▶ **Exercises to complete**
(a) Name every person mentioned in the passage about CrowdAI.
(b) Repeat everything in the passage about CrowdAI from "Devaki Raj founded" down to "out data pipelines.", word for word.

═══ Reading passage ═══

The AI skills gap remains a significant impediment to adoption in most enterprises, a 2020 O’Reilly survey found. Slightly more than one-sixth of respondents cited difficulty in hiring experts as a barrier to AI deployment in their organizations. In a separate report, this by Deloitte, 23% of “seasoned” AI adopters characterized the gap between their AI needs and current abilities as “extreme.”

Devaki Raj founded CrowdAI in an effort to eliminate adoption blockers specifically in the area of computer vision. Prior to starting CrowdAI,  Raj studied statistics and machine learning at Oxford, where she earned a master’s degree before working on Maps and Android at Google. She left Google 5 years ago to launch CrowdAI alongside Nicolas Borensztein and Pablo Garcia.

Borensztein previously founded and sold ad platform Ember to Adaptive Media, while Garcia worked at Google on the AdWords API team building out data pipelines.

CrowdAI helps develop computer vision models for clients primarily in the property insurance, finance, and technology markets. The first iteration of the platform focused on cutting down time-to-value for developers and data scientists familiar with AI integrations and workflows, but CrowdAI’s newest release — which is available in free and enterprise versions — requires no coding.

“Our business model isn’t about selling already-trained models — quite the opposite. We’re focused on providing a platform for subject matter experts who aren’t data scientists to build their own models that solve their specific problem,” Devaki Raj told VentureBeat via email. “For example, natural gas utilities are under enormous public pressure to identify and mitigate leaks and microleaks from thousands of miles of pipeline and related infrastructure. These leaks are easy to see on thermal video, but reviewing all that footage in real-time just isn’t scalable. Using computer vision, a machine learning model could review terabytes of imagery each day looking for methane leaks so humans don’t have to.”

═══ Entries ═══

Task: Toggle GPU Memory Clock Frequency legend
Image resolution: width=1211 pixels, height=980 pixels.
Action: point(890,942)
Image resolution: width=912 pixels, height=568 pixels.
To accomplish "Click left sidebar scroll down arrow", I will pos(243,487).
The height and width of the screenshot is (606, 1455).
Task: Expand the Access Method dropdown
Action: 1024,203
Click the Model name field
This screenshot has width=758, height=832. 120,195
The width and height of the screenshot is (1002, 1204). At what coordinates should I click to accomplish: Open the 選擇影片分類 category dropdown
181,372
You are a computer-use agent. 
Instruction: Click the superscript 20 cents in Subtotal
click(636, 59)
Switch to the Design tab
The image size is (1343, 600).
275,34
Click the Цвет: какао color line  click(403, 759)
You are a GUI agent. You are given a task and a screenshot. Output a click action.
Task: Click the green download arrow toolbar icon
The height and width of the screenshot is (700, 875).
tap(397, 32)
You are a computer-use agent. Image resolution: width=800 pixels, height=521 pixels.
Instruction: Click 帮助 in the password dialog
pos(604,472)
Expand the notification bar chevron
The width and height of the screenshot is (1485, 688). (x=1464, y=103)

═══

▶ **Worked solutions**
(a) Devaki Raj, Nicolas Borensztein, Pablo Garcia

(b)
Devaki Raj founded CrowdAI in an effort to eliminate adoption blockers specifically in the area of computer vision. Prior to starting CrowdAI,  Raj studied statistics and machine learning at Oxford, where she earned a master’s degree before working on Maps and Android at Google. She left Google 5 years ago to launch CrowdAI alongside Nicolas Borensztein and Pablo Garcia.

Borensztein previously founded and sold ad platform Ember to Adaptive Media, while Garcia worked at Google on the AdWords API team building out data pipelines.